Version 6 (modified by 13 years ago) ( diff ) | ,
---|
Structured Binary Data
This page will document my thoughts and design ideas for the structured binary data project. The project aims to address #317; a description of my overall approach can be found on the GSoC project page.
Requirements
- View on different levels; for instance, view the integer and sequence of bytes comprising a string if necessary.
- Check whether files are consistent.
- Handle broken files.
- Don’t try to read the whole file at once.
- Allow full modifications. Ideally, allow creation of a whole filesystem from scratch.
Existing Tools
I am researching existing tools related to my project, so they can be used for inspiration.
Construct
A Python library for creating declarative structure definitions. Each instance
of the Construct
class has a name, and knows how to read from a stream, write
to a stream, and determine its length. Some predefined Construct
subclasses
use an arbitrary Python function evaluated at runtime, or behave differently
depending on whether sub‐Construct
s throw exceptions. Const
uses a
sub‐Construct
and makes sure the value is correct. Also has lazy
Construct
s.
Unfortunately, if you change the size of a structure, you still have to change everything else manually.
TODO look at issues and forks.
BinData
Makes good use of Ruby syntax; mostly has the same features as Construct.
Imperative DSLs
DSLs in this category are used in an obvious, deterministic manner, and complex
structures can’t be edited. They are simple imperative languages in which
fields, structures, bitstructures, and arrays can be defined. The length,
decoded value, and presence of fields can be determined by expressions using
any previously decoded field, and structures can use
if
/while
/continue
/break
and similar statements. Structures can inherit
from other structures, meaning that the parent’s fields are present at the
beginning of the child. Statements can move to a different offset in the input
data. There may be a real programming language that can be used along with the
DSL.
- PyFFI
- Lets you create or modify files instead of just reading them.
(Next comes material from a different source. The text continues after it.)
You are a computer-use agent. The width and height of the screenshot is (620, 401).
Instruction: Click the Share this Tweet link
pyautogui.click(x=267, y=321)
Fields can refer to blocks of data elsewhere in the file. Uses an XML format.
- Synalize It!
- Not completely imperative; if you declare optional structs where part of the data is constant, the correct struct will be displayed. Has a Graphviz export of file structure. Uses an XML format.
- Other free
- Wireshark Generic Dissector.
- Other proprietary
- Hex Editor Neo.
Less interesting tools
- Simple formats in hex editors
- These support static fields and dynamic lengths only: FlexHex, HexEdit, Hex Workshop, and Okteta.
- Simple formats elsewhere
- ffe, Node Packet, and Scapy can only handle trivial structures. Python’s struct and VStruct use concise string formats to describe simple structures. Hachoir uses Python for most things.
- Protocol definition formats
- ASN.1, MIDL, Piqi, and other IPC implementations go in the other direction: they generate a binary format from a text description of a structure. ASN.1 in particular has many features.
- Wireshark and tcpdump
- As the Construct wiki notes, you would expect these developers to have some sort of DSL, but they just use C for everything. Wireshark does use ASN.1, Diameter, and MIDL for protocols developed with them.